Números alegres y protagonismos innecesarios
En política, la comunicación institucional debería servir para informar con claridad, no para generar confusión. Por eso sorprendieron las recientes declaraciones del coordinador de Comunicación Social del gobierno estatal, Antonio Martínez, quien afirmó que los diputados locales “cuestan” más de 16 millones de pesos.
La frase, por decir lo menos, resulta imprecisa. El Congreso del Estado de Tlaxcala cuenta con un presupuesto anual que no está destinado exclusivamente a los salarios de los legisladores, como podría interpretarse a partir de ese comentario. Se trata de un recurso que permite el funcionamiento completo del Poder Legislativo.
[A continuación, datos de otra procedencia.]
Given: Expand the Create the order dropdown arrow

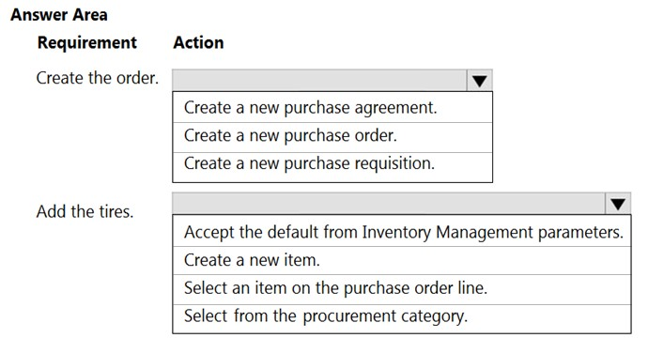Looking at the screenshot, I should (479, 81).
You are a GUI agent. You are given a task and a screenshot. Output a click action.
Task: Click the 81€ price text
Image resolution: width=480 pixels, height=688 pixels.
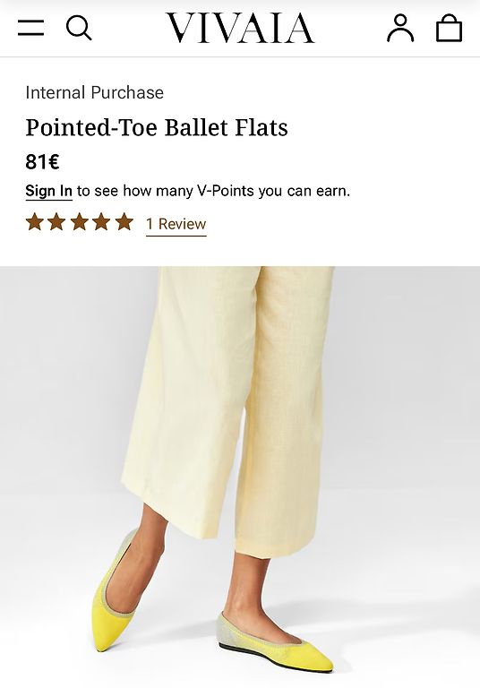42,162
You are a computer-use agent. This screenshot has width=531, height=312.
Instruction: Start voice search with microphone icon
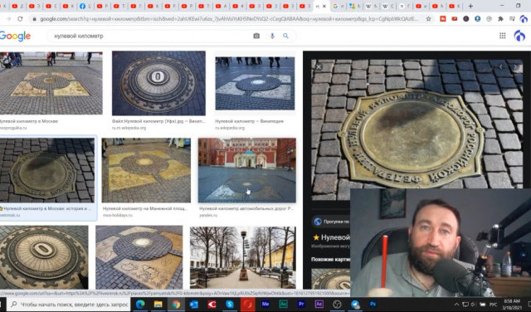tap(272, 36)
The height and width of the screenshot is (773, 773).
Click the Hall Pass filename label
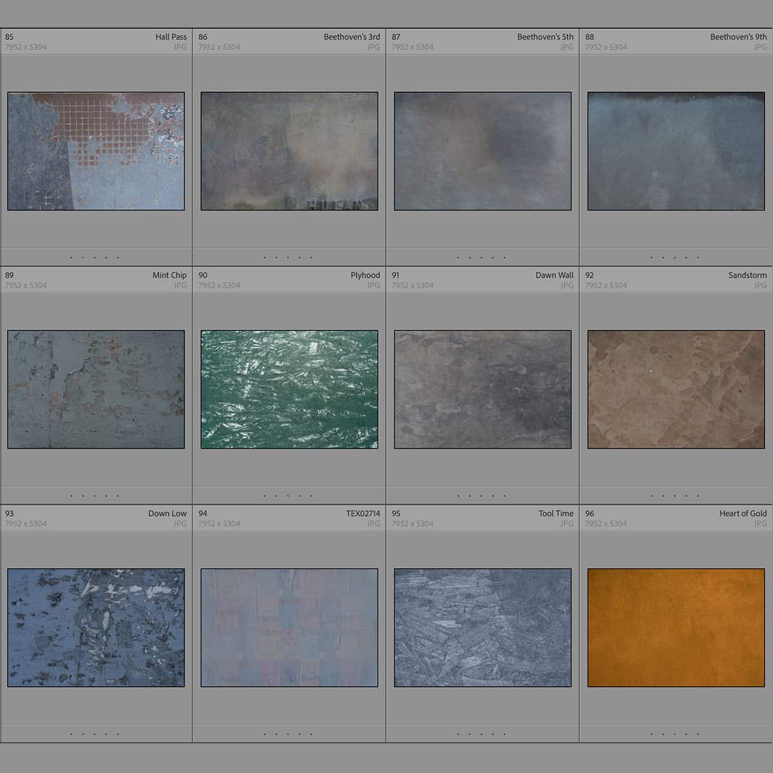pos(169,37)
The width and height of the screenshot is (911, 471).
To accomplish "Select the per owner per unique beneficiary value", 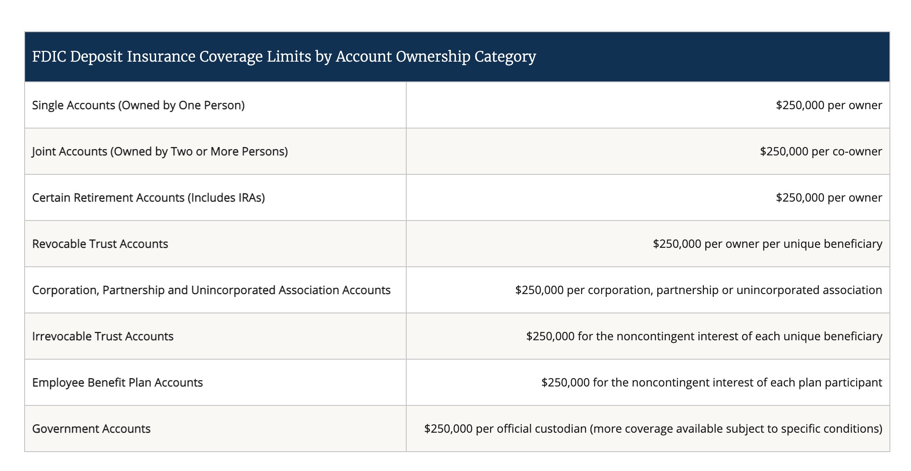I will point(768,244).
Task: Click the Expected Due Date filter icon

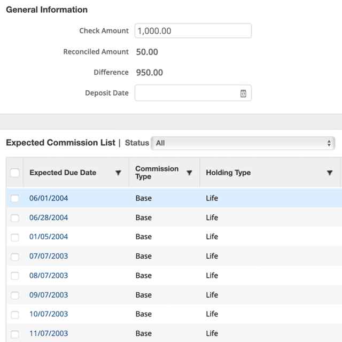Action: [118, 173]
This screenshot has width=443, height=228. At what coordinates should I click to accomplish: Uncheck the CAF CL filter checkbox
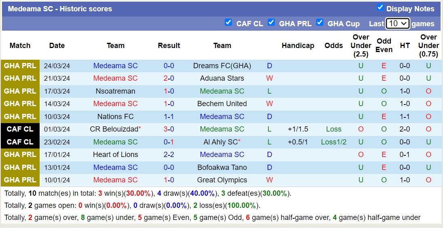[228, 22]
En ese presupuesto se contemplan, por supuesto, las percepciones de los diputados, pero también el pago de decenas de trabajadores sindicalizados y de confianza que sostienen la operación diaria del Congreso. A ello se suma el cumplimiento del contrato colectivo, que establece incrementos salariales anuales —alrededor del seis por ciento—, así como los gastos de mantenimiento del recinto, servicios, logística parlamentaria y múltiples actividades administrativas.
Reducir todo ese engranaje institucional a una cifra atribuida únicamente a los legisladores no sólo es técnicamente incorrecto; también refleja una preocupante ligereza en el manejo de la información pública.
La comunicación social de un gobierno debería tener como prioridad la precisión y la responsabilidad. Quien ocupa esa posición no está para opinar al vuelo ni para protagonizar debates con datos incompletos. Su papel es explicar, contextualizar y ayudar a que la ciudadanía entienda cómo funcionan las instituciones.
Porque cuando desde una oficina oficial se lanzan cifras sin sustento o se simplifican realidades complejas, el resultado no es transparencia, sino ruido.
Y en política, el ruido suele ser el refugio de quienes prefieren el protagonismo antes que el rigor.